Iceland has failed to implement a directive on labeling and standard product information on energy consumption into its national legislation before the June 1, 2013 deadline, the EFTA Surveillance Authority (ESA) announced yesterday. Therefore, the matter will be brought before the EFTA Court.
The Labeling Directive 2010/30/EU establishes a framework for the harmonization of national measures on labeling and standard product information regarding energy consumption. Its objective is to improve consumers’ possibility to assess the energy efficiency of certain products, the ESA explains.
Lodging a case at the EFTA Court is the last step in a formal infringement procedure against an EFTA State. Prior to this, Iceland has been informed about the ESA’s view and has had a chance to bring forward its arguments as well as to settle the case by complying within the applicable deadline.

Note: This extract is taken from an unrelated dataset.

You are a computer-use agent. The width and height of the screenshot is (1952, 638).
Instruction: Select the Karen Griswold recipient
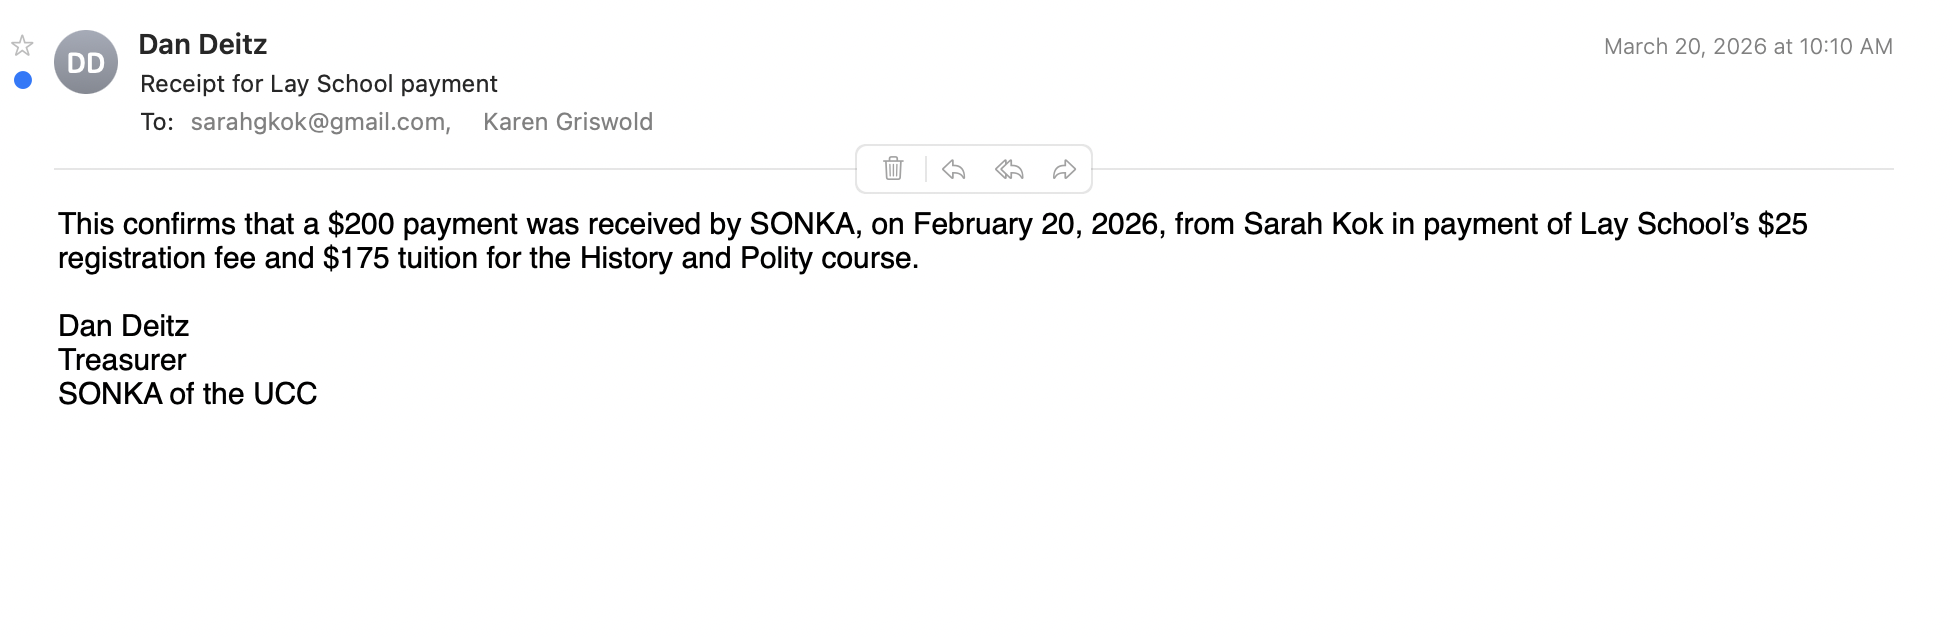[x=567, y=122]
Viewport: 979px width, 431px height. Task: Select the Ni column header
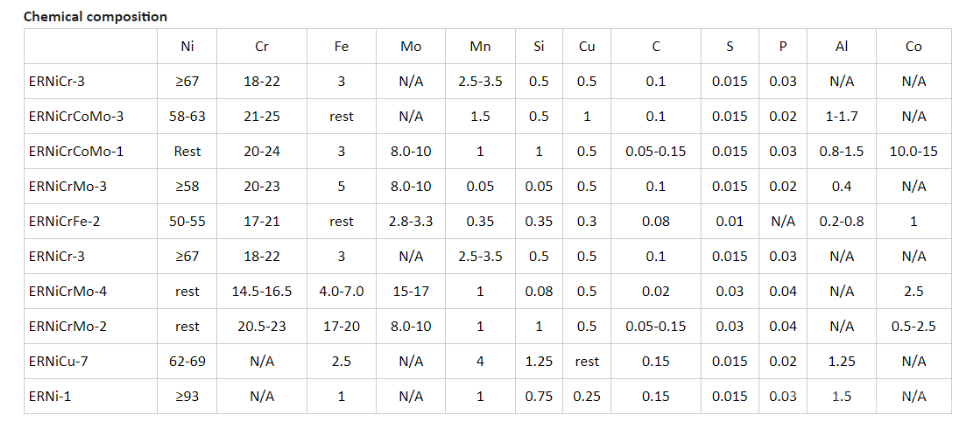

False food labeling has been a hot topic in the Icelandic media since the horse meat scandal. Tests revealed that food labels were often insufficient if not plain wrong. The country of origin was also often missing from labels and sometimes they falsely indicated that imported products originated in Iceland.
Last week, the ESA announced that Iceland had also failed to incorporate a regulation on the liability of carriers of passengers by sea in the event of accidents into its national legislation within the applicable time limit, which will also result in a court case.
Further, as earlier reported, the ESA concluded that Iceland’s limitation on the import of fresh meat is in breach of EEA law.